=== EXTRACTED ENTRIES ===
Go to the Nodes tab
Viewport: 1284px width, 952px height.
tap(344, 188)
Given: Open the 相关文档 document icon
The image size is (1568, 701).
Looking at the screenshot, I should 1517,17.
===
Retype the lines from the one containing "Given: Open the 相关文档 document icon" to the last line above. Change nothing and include no others.

- [RESPONSE]:
Given: Open the 相关文档 document icon
The image size is (1568, 701).
Looking at the screenshot, I should 1517,17.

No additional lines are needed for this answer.